I'm looking forward to your answers!


----------



## origumi

I guess you visited this one already: http://www.etymonline.com/index.php?term=hight


----------



## fdb

Die wiktionary entry is rubbish. "hight" is a past participle. There is no such thing as "hights" or "highting" or "to hight".


----------



## francisgranada

The equivalent of the verb "to call" is used in expressions like "what's your name" also in other languages, but rather as a reflexive verb or an active verb in the 3rd pers.pl. Examples:

Spanish. ¿Cómo te llamas? (lit. "How do you call yourself?")
Slovak: Ako sa voláš? (lit. "How do you call yourself?")
Hungarian: Hogy hívnak? (lit. "How do they call you?")

Now, what is the explanation of the German _Wie heißt du_ instead of _*Wie heißt du dich_ ?


----------



## Roy776

francisgranada said:


> The equivalent of the verb "to call" is used in expressions like "what's your name" also in other languages, but rather as a reflexive verb or an active verb in the 3rd pers.pl. Examples:
> 
> Spanish. ¿Cómo te llamas? (lit. "How do you call yourself?")
> Slovak: Ako sa voláš? (lit. "How do you call yourself?")
> Hungarian: Hogy hívnak? (lit. "How do they call you?")
> 
> Now, what is the explanation of the German _Wie heißt du_ instead of _*Wie heißt du dich_ ?

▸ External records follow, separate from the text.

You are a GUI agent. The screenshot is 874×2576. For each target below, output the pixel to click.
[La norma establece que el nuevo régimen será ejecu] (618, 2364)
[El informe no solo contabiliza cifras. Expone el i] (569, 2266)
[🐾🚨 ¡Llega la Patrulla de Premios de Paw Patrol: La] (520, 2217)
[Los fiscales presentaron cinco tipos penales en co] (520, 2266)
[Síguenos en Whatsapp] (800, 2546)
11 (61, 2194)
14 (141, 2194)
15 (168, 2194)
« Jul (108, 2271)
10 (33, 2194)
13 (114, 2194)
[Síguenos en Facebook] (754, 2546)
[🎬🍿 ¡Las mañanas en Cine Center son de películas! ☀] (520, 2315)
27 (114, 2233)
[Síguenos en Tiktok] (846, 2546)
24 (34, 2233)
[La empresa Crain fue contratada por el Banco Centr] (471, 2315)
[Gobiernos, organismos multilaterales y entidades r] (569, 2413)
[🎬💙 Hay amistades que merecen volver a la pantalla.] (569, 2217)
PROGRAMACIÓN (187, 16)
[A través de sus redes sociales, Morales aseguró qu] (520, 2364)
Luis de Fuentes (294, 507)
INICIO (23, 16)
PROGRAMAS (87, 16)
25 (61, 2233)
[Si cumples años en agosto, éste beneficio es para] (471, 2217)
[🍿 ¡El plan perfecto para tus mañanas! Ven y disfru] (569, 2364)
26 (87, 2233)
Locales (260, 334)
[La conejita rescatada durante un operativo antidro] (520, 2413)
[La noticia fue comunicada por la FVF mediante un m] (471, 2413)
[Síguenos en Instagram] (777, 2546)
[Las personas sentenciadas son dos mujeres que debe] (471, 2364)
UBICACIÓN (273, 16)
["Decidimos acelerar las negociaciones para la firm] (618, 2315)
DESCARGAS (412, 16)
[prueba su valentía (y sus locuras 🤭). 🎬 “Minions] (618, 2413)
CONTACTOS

This way of asking for somebody's name was the whole reason I'm asking this question. I'm just curious about what languages have a cognate of the verb 'heißen' or a verb that functions the same way.


----------



## CapnPrep

fdb said:


> Die wiktionary entry is rubbish. "hight" is a past participle. There is no such thing as "hights" or "highting" or "to hight".


Yes, _hight_ is a past participle, and probably the only form of the verb that could really be considered "archaic" (as opposed to "totally obsolete"). But the verb was indeed _to hight_ (alongside many variant forms, as usual). Here are some citations from the OED of the "no such thing" forms:


1600    E. Fairfax tr.  Tasso _Godfrey of Bulloigne_  i. Argt. 1 He sends them to the fort that Sion hights. 
1582    R. Stanyhurst tr.  Virgil _First Foure Bookes Æneis_  i. 8  Thee Romans of his owne name, Romulus, highting. 
1674    J. Ray _N. Countrey Words_ in  _Coll. Eng. Words_ 25    _To Hight_ (Cumb.), to promise or vow. 



francisgranada said:


> Now, what is the explanation of the German _Wie heißt du_ instead of _*Wie heißt du dich_ ?


The German verb _heißen _in this context means "to be called", not "to call". The verb corresponding to the relevant sense of Spanish _llamar_, for example, would be _nennen_, and you would say _Wie nennst du dich ? _("How do you name yourself?")


----------



## Roy776

CapnPrep said:


> Yes, _hight_ is a past participle, and  probably the only form of the verb that could really be considered  "archaic" (as opposed to "totally obsolete"). But the verb was indeed _to hight_ (alongside many variant forms, as usual). Here are some citations from the OED of the "no such thing" forms:
> 
> 
> 1600    E. Fairfax tr.  Tasso _Godfrey of Bulloigne_  i. Argt. 1 He sends them to the fort that Sion hights.
> 1582    R. Stanyhurst tr.  Virgil _First Foure Bookes Æneis_  i. 8  Thee Romans of his owne name, Romulus, highting.
> 1674    J. Ray _N. Countrey Words_ in  _Coll. Eng. Words_ 25    _To Hight_ (Cumb.), to promise or vow.




 
Thanks for providing us with some example sentences. I myself had trouble finding even one.



CapnPrep said:


> The German verb _heißen _in this context means "to be called", not "to call". The verb corresponding to the relevant sense of Spanish _llamar_, for example, would be _nennen_, and you would say _Wie nennst du dich ? _("How do you name yourself?")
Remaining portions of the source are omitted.